Figure 1 brings out the differences between the couples with regards to infertility-related stress and depression. Social concerns appear to be an important dimension that could influence depression in the childless couples. This finding is in line with previous studies [26,27-29] on childlessness in Indian scenario, which stigmatizes couples experiencing infertility. Women scored high stress in sexual concerns where feelings of pressure to “schedule sex” may have brought down their sexual desire. The result parallels with the findings of Himmel et al. [6] where the sexual life of childless couples become more “planned intercourse” or “sex on demand”.

Women have higher need for parenthood than men. This is in line with findings of Balen and Bos [38] that women reported more stigma, harassment, and exploitation. It could be due to the cultural factor that childlessness or infertility is a woman’s “fault” thereby causing isolation that can lead to depression. Overall the graph represents that women experienced higher in all the five subdomains than their spouses.

Findings in table 5 indicate, that there is a significant positive relationship in men women at 0.41 (p < 0.01) on FPI and a significant positive relationship between husband and wife at 0.52 (p < .001) on PHQ 9 during ART treatment.


It is a preliminary study of a larger research. The results of this study reveal, that a cumulative of 97.5% of the couples experienced stress and a cumulative of 62.5% reported depression. Women perceive elevated levels of infertility related stress and depression. The study confirms that one of the partners stress and depression is strongly correlated to the level of stress and depression of their spouses. The fact being that bearing children serves as a critical transition after marriage in the life of the couples [39]. Almost 47.5% of the couple’s age was less than 30 and they have begun their treatment for infertility as early as the completion of the first year of marriage. This could be due to pressure from the family as reported by Ganguly and Unisa [40]. However, women tend to be more distressed by the infertility experiences than men, even when the diagnosis was not attributed to her as is validated by Nene et al’s findings [26]. The findings of this study are in line with a qualitative study finding by Reissman [41], where women are pushed to the extremities of embarrassment due to repetitive questioning in private and social events. Although, women in this study were qualified and were working prior to the beginning of ART treatment, inform that they chose to resign their job to reduce stress so that they could focus on starting a family. However, this study brings a point where women resigning their job during ART treatment can be counterproductive, because more free time compels them to get disturbed with their thoughts that can lead to stress and depression. The result reveals that the need for parenthood has caused high stress. 85% of the couples believe that infertility counseling will help them to go through ART treatment with reduced stress and depression.
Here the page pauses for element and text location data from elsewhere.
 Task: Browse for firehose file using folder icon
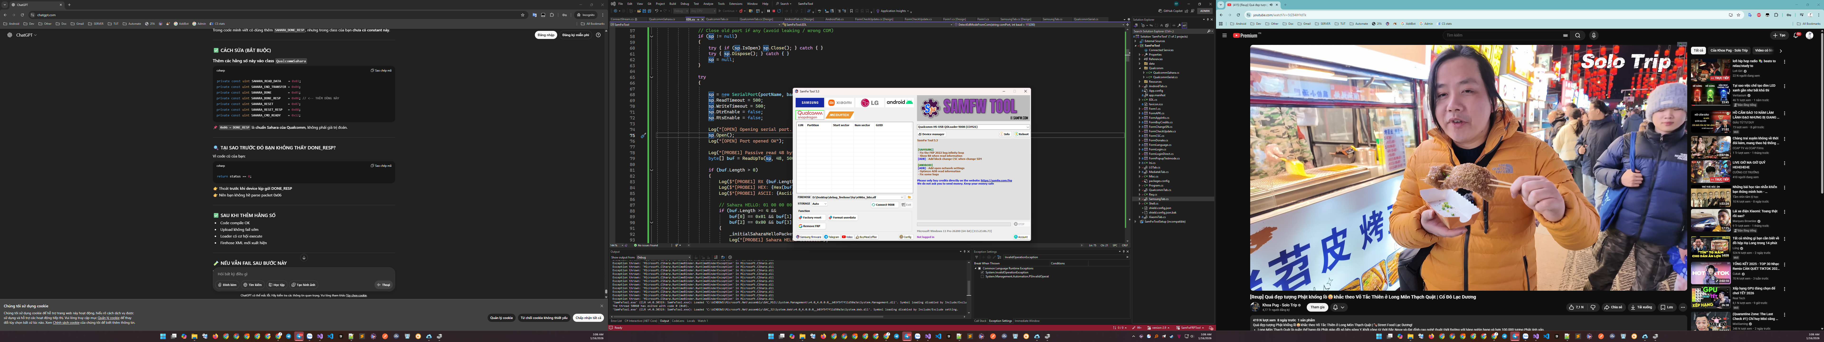point(909,198)
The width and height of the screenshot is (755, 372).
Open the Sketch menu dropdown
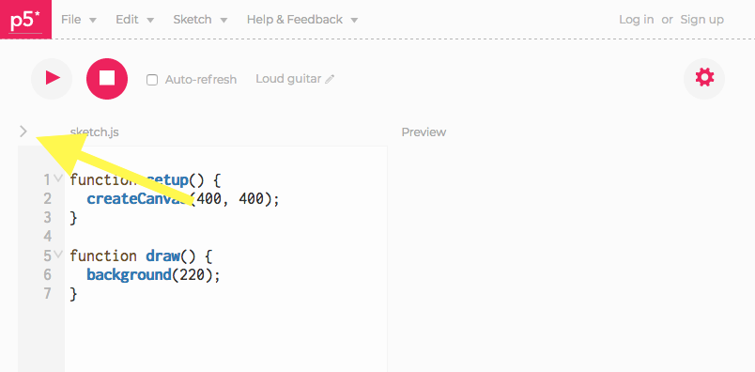[x=200, y=20]
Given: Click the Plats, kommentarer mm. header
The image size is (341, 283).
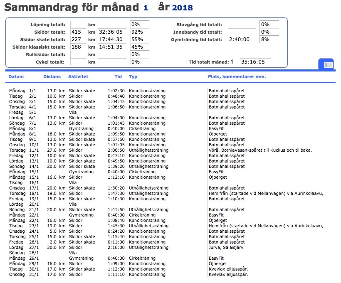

It is inferred from the above results that childless couples, experience infertility-related stress and depression. The couples are willing to go through infertility counseling during ART treatment.
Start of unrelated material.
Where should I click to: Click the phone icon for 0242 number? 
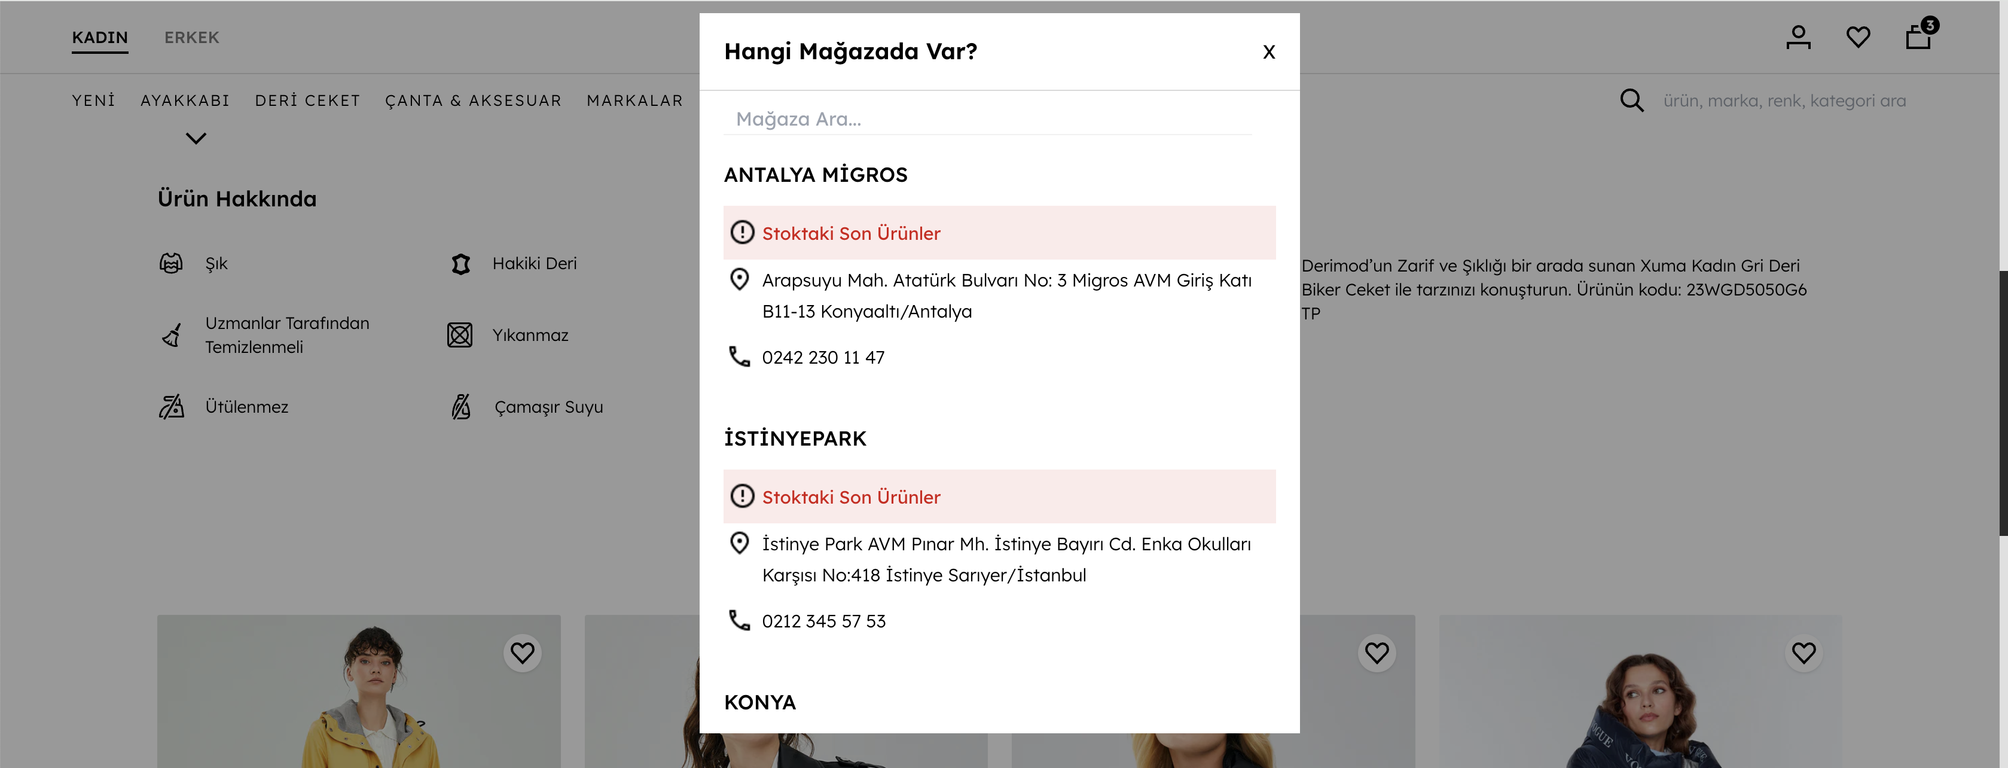click(739, 356)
This study has its own limitations. The sample size is small and so the findings of this study cannot be generalized to the larger population. The research was conducted in urban settings, hence, the study outcome may not be useful to the couples from rural areas.
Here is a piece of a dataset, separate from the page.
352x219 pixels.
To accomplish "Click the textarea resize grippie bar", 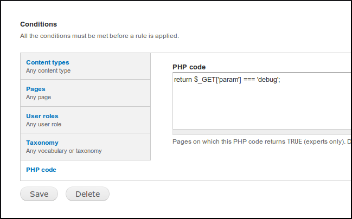I will (x=262, y=132).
Based only on quantitative methods, one cannot fully grasp the ground reality with regards to the infertility related experiences. Hence, further research using qualitative methods can be supplemented to compliment the current findings. Recent research suggests that a significant number of treatment dropouts are due to psychological factors [20]. At the same time, research also evidences that failure in one cycle does not constitute similar outcomes in subsequent cycles [42]. Sensitizing the couples about study findings could the drop rate could give hope to the couples. Hence infertility clinics can engage in constant efforts to sensitize the need for infertility counseling intervention to their ART treatment couples.